Некоторые сами подавали заявление, держали экзамен, как мы. Большинство же попали на курсы из учебных лагерей, где находились по мобилизации. Пригнали грузовики: «Кто знает немецкий, шаг вперед!» — и по машинам. Для десанта набирают, говорили.
Но о нашем будущем мы пока ничего не знаем. Лениво строимся. Снует старшина — хотя тоже из учебных лагерей, но третий год службы, можно сказать — кадровый, — по пухлым щекам длинные бачки, озабоченная службой мордашка почти что школьника. Рьяно подравнивает наш строй. Мы подтруниваем над ним. Наливаясь властью, он угрожающе покрикивает:
— Разговорчики! Это вам не институт!
Старшина может чувствовать свое превосходство над нами: у него «заправочка» что надо и «отработаны повороты».
Он зычно подает команду и упоенно чеканит шаг навстречу начальнику курсов.
Перед строем читают приказ: запрещается курить в главном здании Военного института и за десять шагов от него. Запрещается также грызть семечки и засорять двор при общежитиях.
Потом читают сообщение Совинформбюро: по стратегическим соображениям наши войска оставили Харьков.
Я невольно кошусь вправо — через человека от меня в строю Гиндин, инженер, харьковчанин. Сдвинута бровь, глаз прищурен. Словно ждет человек, вроде что-то еще должны сказать, объяснить.

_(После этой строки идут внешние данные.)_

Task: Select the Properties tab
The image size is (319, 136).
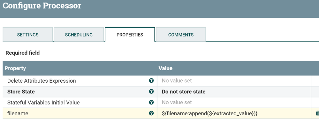Action: [x=130, y=35]
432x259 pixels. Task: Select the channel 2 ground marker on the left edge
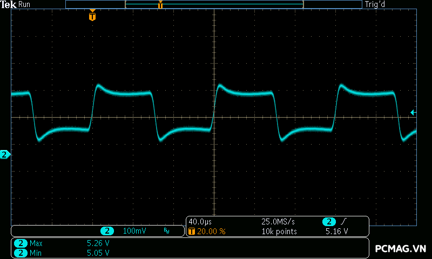5,155
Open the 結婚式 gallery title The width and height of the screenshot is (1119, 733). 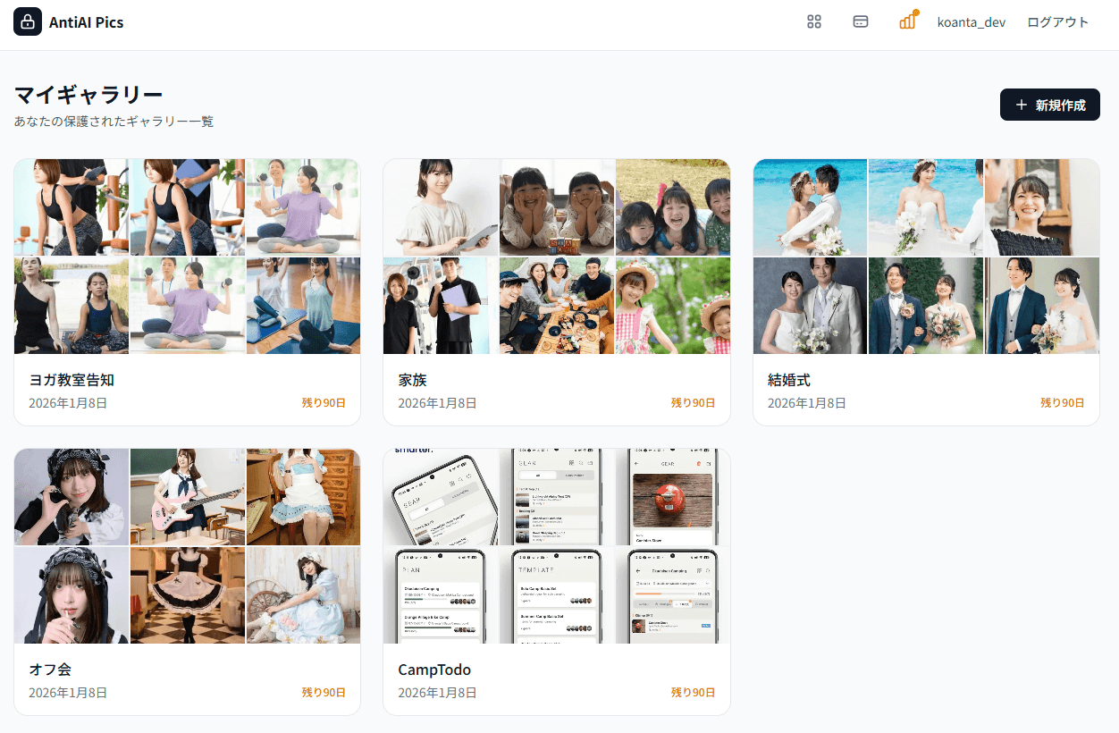coord(789,380)
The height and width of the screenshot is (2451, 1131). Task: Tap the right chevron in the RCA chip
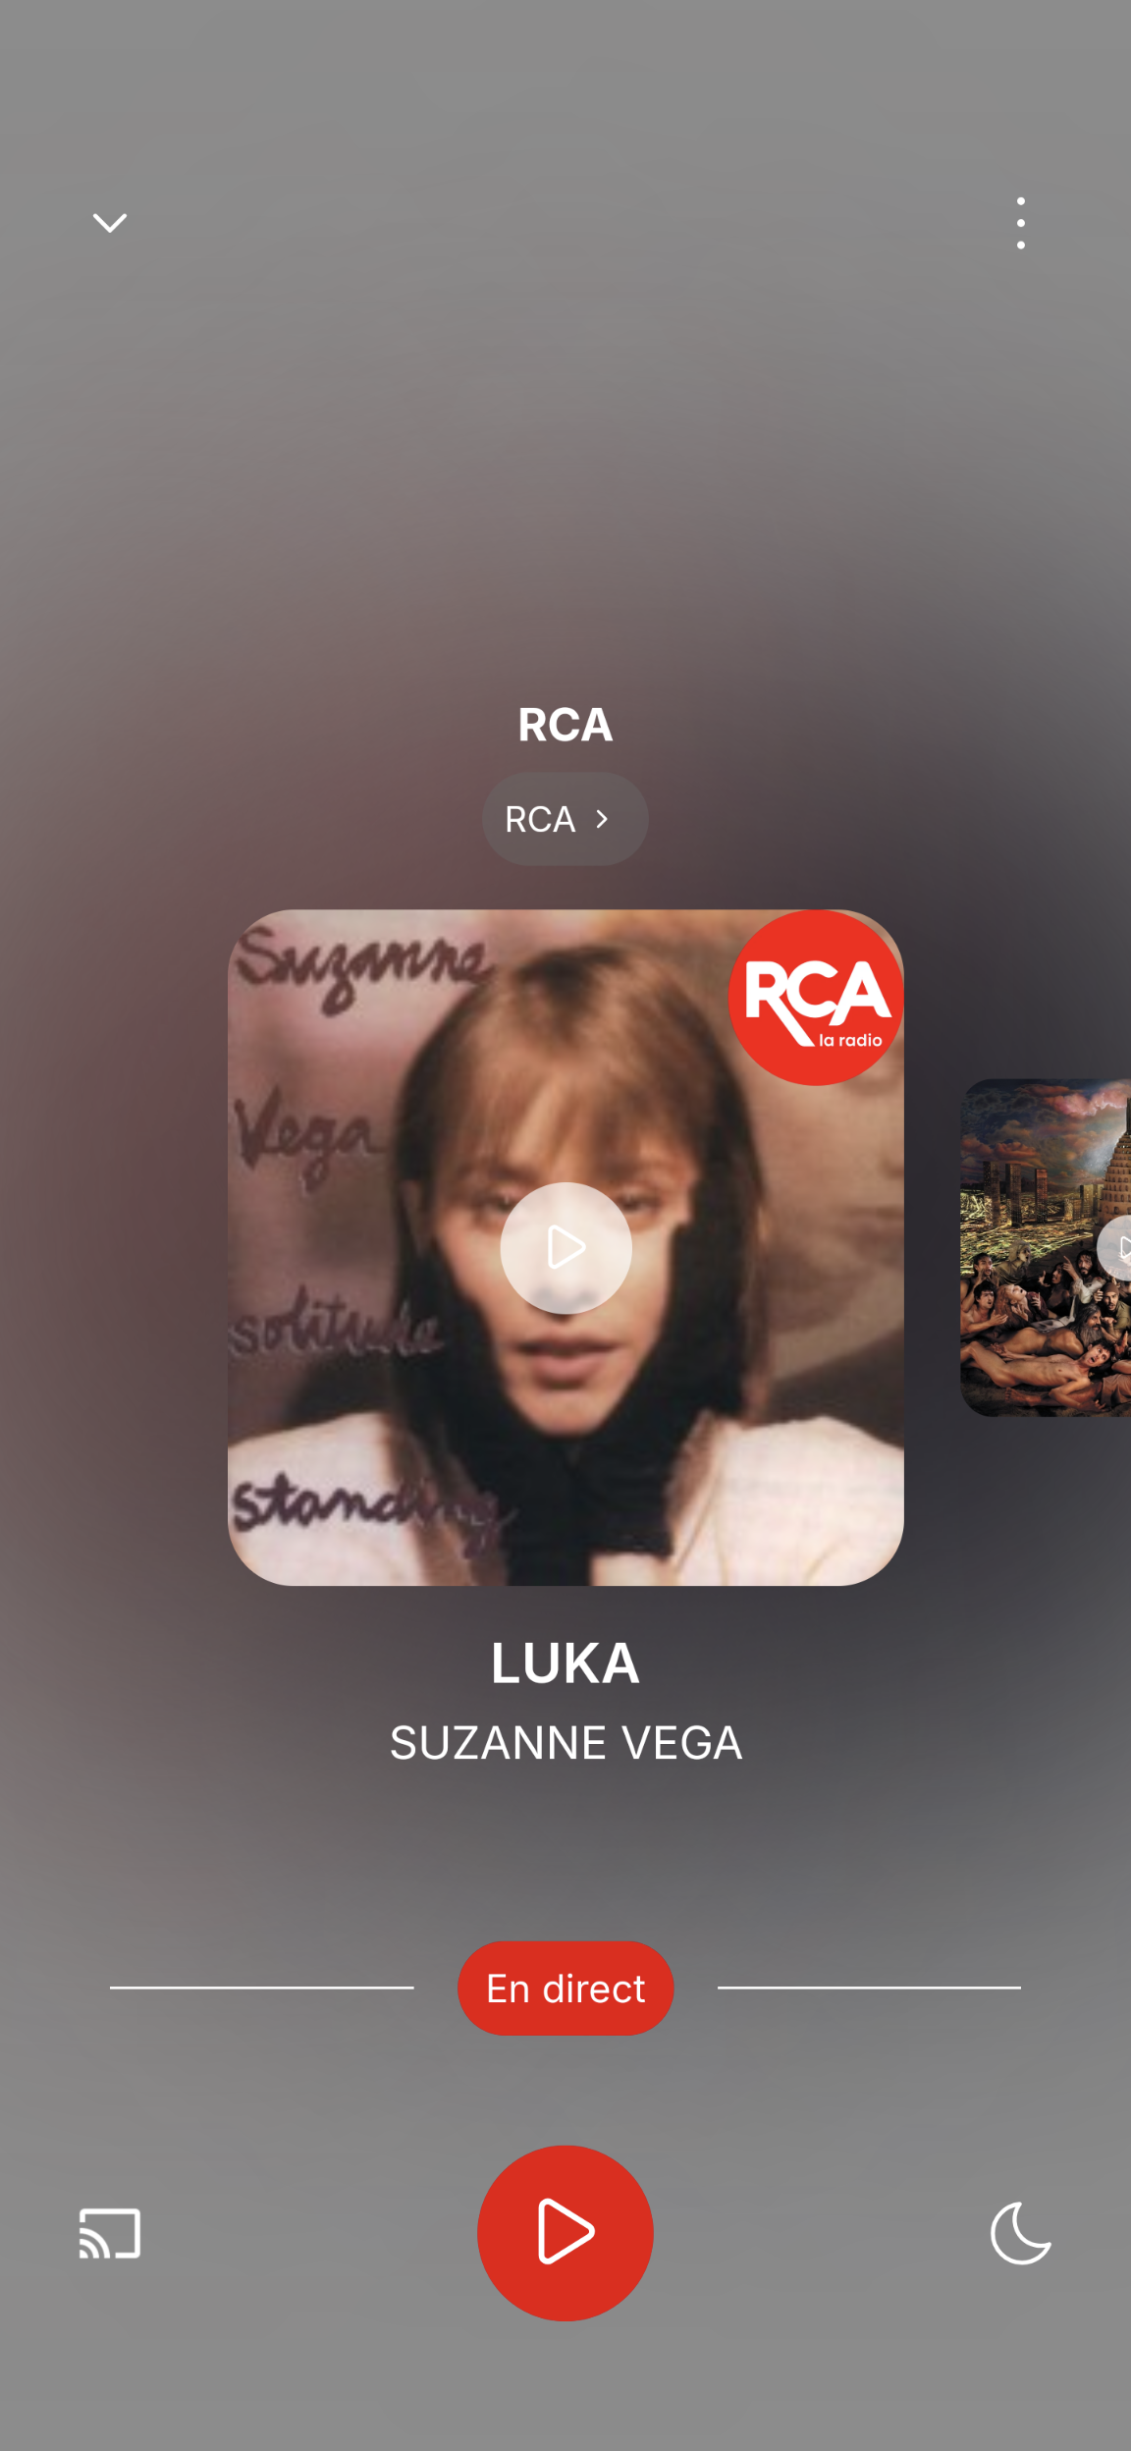point(602,819)
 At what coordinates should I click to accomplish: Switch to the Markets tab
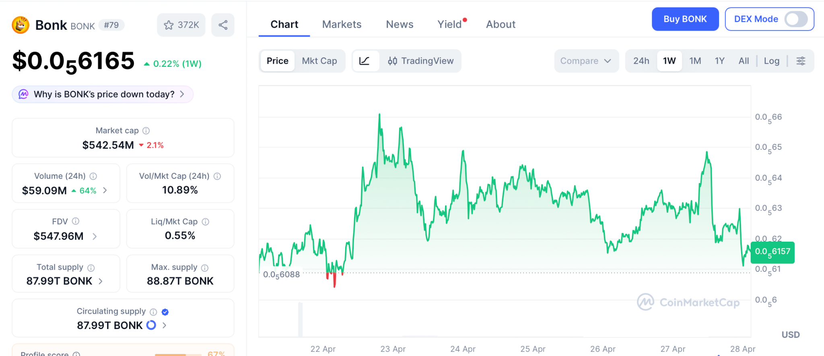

Команда: разойдись. Гиндин не тронулся с места. Опустил руку в карман, вытащил обрывок газеты, подсыпал табака-самосада, скручивает.
6
— Пехотный устав вооруженных сил Германии. Параграф первый, — диктует по-немецки маленький Грюнбах. — «Наступательный дух немецкой пехоты…» Вы меня поняли? В этом предложении заключены чрезвычайно важные слова. Ангрифгайст! Ангриф — атака, наступление, прорыв. Вы говорите пленному… — Он сжимает маленькие кулачки, привстав на цыпочки. — «На какой день и на какой час назначена ваша атака, ваше наступление, ваш прорыв?» Поупражняемся, геноссен. Практика, практика унд нохмальс практика…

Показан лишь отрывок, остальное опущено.